**Extracted material**

[Start of Attachment]

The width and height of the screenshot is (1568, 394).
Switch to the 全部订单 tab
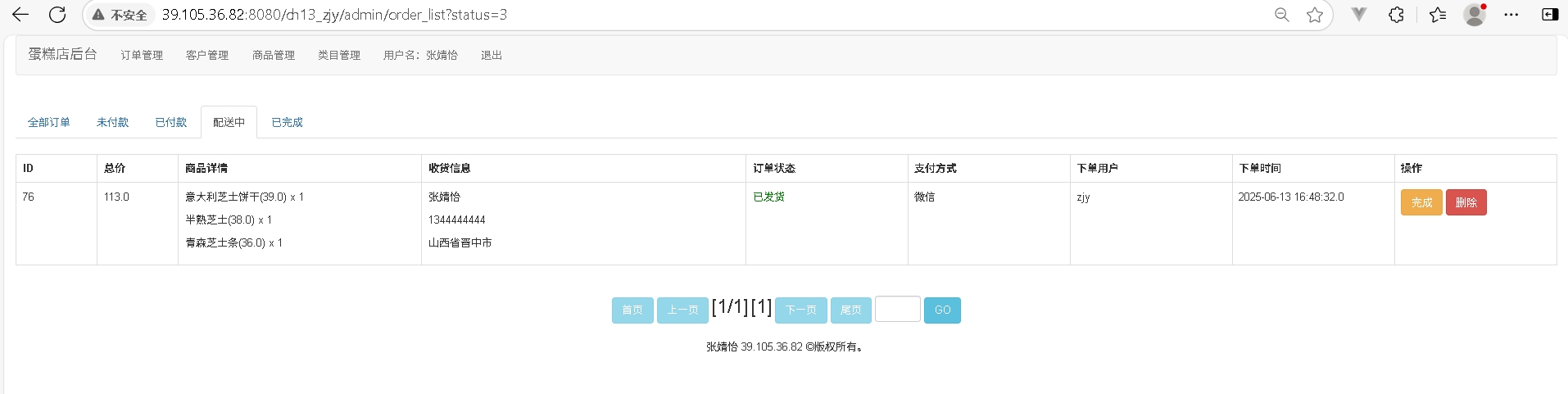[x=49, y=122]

[End of Attachment]
[Start of Attachment]

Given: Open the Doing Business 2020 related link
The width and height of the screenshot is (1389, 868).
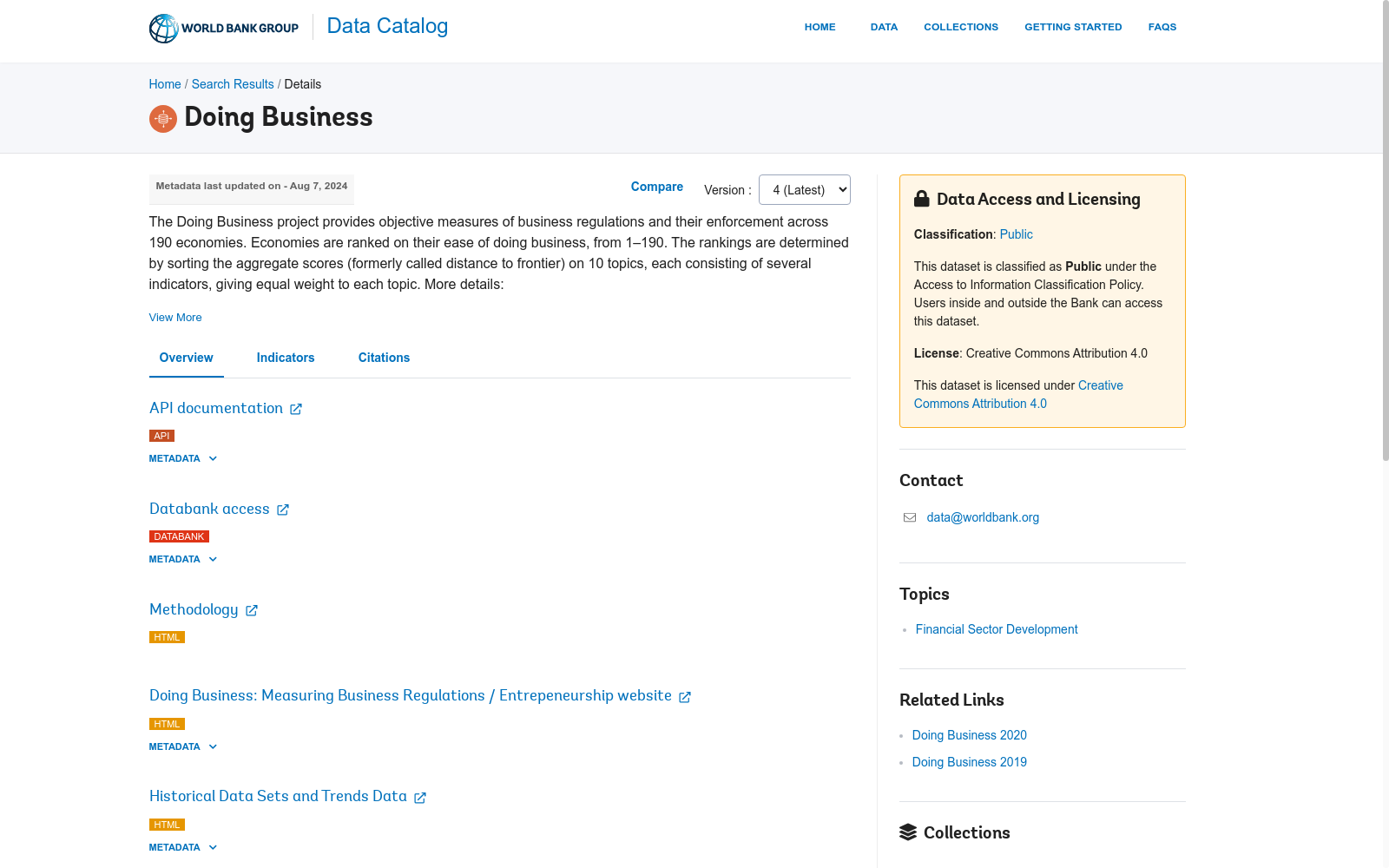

[End of Attachment]
[Start of Attachment]

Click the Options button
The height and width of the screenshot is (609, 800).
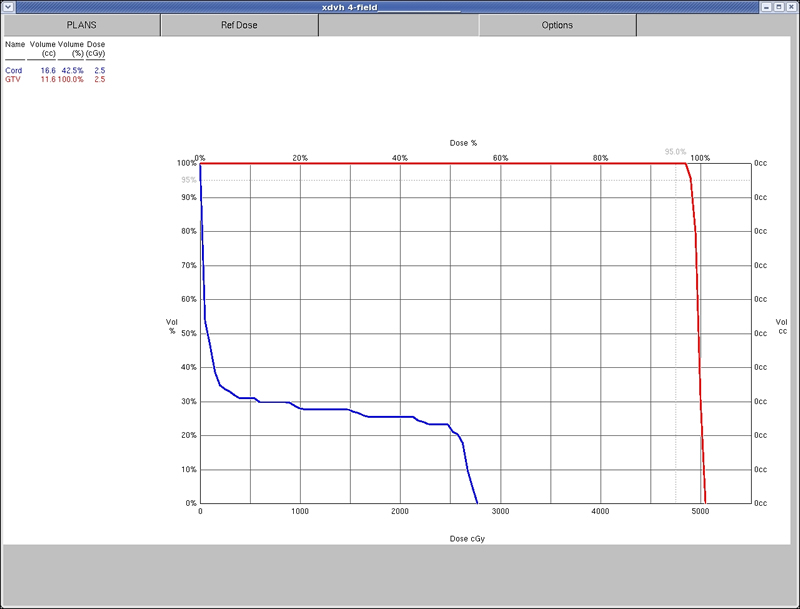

[End of Attachment]

**What to do**
Determine how many lines of the listing above contain the string "width", and answer with that figure alone.

**Result of the task**
3